What to work on >>
Return the listing beneath precisely, with every line intact.

Supplied material >>
+ + + +
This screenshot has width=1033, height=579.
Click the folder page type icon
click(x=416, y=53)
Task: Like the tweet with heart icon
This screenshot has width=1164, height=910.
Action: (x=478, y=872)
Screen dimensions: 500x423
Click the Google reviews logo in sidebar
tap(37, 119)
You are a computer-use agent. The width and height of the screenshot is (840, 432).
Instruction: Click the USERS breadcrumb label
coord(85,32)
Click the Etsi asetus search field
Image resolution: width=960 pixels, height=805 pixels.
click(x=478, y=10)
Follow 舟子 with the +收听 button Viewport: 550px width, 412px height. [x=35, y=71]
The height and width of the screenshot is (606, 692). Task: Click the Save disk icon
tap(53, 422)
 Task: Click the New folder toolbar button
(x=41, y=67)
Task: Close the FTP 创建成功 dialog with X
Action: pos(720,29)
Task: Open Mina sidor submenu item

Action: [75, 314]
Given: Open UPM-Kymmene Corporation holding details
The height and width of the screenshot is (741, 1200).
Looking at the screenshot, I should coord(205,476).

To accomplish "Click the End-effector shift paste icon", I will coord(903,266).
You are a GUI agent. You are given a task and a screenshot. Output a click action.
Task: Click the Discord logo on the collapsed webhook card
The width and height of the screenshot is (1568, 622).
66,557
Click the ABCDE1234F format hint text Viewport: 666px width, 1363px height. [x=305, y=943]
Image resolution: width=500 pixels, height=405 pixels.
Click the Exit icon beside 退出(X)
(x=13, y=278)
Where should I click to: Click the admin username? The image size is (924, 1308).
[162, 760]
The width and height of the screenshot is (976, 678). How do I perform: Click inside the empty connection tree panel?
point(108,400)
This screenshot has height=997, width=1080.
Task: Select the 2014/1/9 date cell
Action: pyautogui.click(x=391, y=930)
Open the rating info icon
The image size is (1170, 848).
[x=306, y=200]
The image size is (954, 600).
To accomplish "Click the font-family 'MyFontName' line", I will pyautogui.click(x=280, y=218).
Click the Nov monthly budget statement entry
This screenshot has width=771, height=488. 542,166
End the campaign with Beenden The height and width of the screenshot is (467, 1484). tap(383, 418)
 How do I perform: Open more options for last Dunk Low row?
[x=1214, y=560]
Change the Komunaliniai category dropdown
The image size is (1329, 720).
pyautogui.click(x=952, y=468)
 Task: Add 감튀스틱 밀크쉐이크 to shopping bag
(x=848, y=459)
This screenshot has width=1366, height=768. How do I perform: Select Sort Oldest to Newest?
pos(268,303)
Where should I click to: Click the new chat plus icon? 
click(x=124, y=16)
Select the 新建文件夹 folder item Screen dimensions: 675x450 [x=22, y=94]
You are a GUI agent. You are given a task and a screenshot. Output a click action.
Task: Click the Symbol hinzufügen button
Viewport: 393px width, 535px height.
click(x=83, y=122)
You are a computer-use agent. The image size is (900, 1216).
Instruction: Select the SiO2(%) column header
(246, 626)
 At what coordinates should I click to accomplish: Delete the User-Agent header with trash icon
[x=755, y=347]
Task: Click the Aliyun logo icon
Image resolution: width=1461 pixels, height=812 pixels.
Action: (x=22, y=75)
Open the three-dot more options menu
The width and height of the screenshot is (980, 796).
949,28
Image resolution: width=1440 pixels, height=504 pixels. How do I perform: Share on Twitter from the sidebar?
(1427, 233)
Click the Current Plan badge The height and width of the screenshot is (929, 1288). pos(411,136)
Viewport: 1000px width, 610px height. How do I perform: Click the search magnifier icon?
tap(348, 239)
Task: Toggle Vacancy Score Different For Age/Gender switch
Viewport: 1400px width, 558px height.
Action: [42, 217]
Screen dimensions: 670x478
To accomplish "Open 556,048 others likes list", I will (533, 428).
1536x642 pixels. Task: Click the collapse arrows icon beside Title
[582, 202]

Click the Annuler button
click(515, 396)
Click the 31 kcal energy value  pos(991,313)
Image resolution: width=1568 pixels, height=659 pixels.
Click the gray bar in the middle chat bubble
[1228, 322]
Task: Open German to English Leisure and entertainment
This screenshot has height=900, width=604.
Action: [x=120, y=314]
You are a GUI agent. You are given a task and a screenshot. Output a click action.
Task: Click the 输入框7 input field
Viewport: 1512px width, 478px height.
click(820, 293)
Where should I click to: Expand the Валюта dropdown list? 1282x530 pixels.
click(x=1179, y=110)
+ + + +
Exercise result >>
This screenshot has width=1033, height=579.
Click the folder page type icon
click(x=416, y=53)
Task: Like the tweet with heart icon
This screenshot has width=1164, height=910.
Action: (x=478, y=872)
Screen dimensions: 500x423
Click the Google reviews logo in sidebar
tap(37, 119)
You are a computer-use agent. The width and height of the screenshot is (840, 432).
Instruction: Click the USERS breadcrumb label
coord(85,32)
Click the Etsi asetus search field
Image resolution: width=960 pixels, height=805 pixels.
click(x=478, y=10)
Follow 舟子 with the +收听 button Viewport: 550px width, 412px height. [x=35, y=71]
The height and width of the screenshot is (606, 692). Task: Click the Save disk icon
tap(53, 422)
 Task: Click the New folder toolbar button
(x=41, y=67)
Task: Close the FTP 创建成功 dialog with X
Action: pos(720,29)
Task: Open Mina sidor submenu item

Action: [75, 314]
Given: Open UPM-Kymmene Corporation holding details
The height and width of the screenshot is (741, 1200).
Looking at the screenshot, I should coord(205,476).

To accomplish "Click the End-effector shift paste icon", I will coord(903,266).
You are a GUI agent. You are given a task and a screenshot. Output a click action.
Task: Click the Discord logo on the collapsed webhook card
The width and height of the screenshot is (1568, 622).
66,557
Click the ABCDE1234F format hint text Viewport: 666px width, 1363px height. [x=305, y=943]
Image resolution: width=500 pixels, height=405 pixels.
Click the Exit icon beside 退出(X)
(x=13, y=278)
Where should I click to: Click the admin username? The image size is (924, 1308).
[162, 760]
The width and height of the screenshot is (976, 678). How do I perform: Click inside the empty connection tree panel?
point(108,400)
This screenshot has height=997, width=1080.
Task: Select the 2014/1/9 date cell
Action: pyautogui.click(x=391, y=930)
Open the rating info icon
The image size is (1170, 848).
[x=306, y=200]
The image size is (954, 600).
To accomplish "Click the font-family 'MyFontName' line", I will pyautogui.click(x=280, y=218).
Click the Nov monthly budget statement entry
This screenshot has width=771, height=488. 542,166
End the campaign with Beenden The height and width of the screenshot is (467, 1484). tap(383, 418)
 How do I perform: Open more options for last Dunk Low row?
[x=1214, y=560]
Change the Komunaliniai category dropdown
The image size is (1329, 720).
pyautogui.click(x=952, y=468)
 Task: Add 감튀스틱 밀크쉐이크 to shopping bag
(x=848, y=459)
This screenshot has width=1366, height=768. How do I perform: Select Sort Oldest to Newest?
pos(268,303)
Where should I click to: Click the new chat plus icon? 
click(x=124, y=16)
Select the 新建文件夹 folder item Screen dimensions: 675x450 [x=22, y=94]
You are a GUI agent. You are given a task and a screenshot. Output a click action.
Task: Click the Symbol hinzufügen button
Viewport: 393px width, 535px height.
click(x=83, y=122)
You are a computer-use agent. The image size is (900, 1216).
Instruction: Select the SiO2(%) column header
(246, 626)
 At what coordinates should I click to accomplish: Delete the User-Agent header with trash icon
[x=755, y=347]
Task: Click the Aliyun logo icon
Image resolution: width=1461 pixels, height=812 pixels.
Action: (x=22, y=75)
Open the three-dot more options menu
The width and height of the screenshot is (980, 796).
949,28
Image resolution: width=1440 pixels, height=504 pixels. How do I perform: Share on Twitter from the sidebar?
(1427, 233)
Click the Current Plan badge The height and width of the screenshot is (929, 1288). pos(411,136)
Viewport: 1000px width, 610px height. How do I perform: Click the search magnifier icon?
tap(348, 239)
Task: Toggle Vacancy Score Different For Age/Gender switch
Viewport: 1400px width, 558px height.
Action: [42, 217]
Screen dimensions: 670x478
To accomplish "Open 556,048 others likes list", I will (533, 428).
1536x642 pixels. Task: Click the collapse arrows icon beside Title
[582, 202]

Click the Annuler button
click(515, 396)
Click the 31 kcal energy value  pos(991,313)
Image resolution: width=1568 pixels, height=659 pixels.
Click the gray bar in the middle chat bubble
[1228, 322]
Task: Open German to English Leisure and entertainment
This screenshot has height=900, width=604.
Action: [x=120, y=314]
You are a GUI agent. You are given a task and a screenshot. Output a click action.
Task: Click the 输入框7 input field
Viewport: 1512px width, 478px height.
click(820, 293)
Where should I click to: Expand the Валюта dropdown list? 1282x530 pixels.
click(x=1179, y=110)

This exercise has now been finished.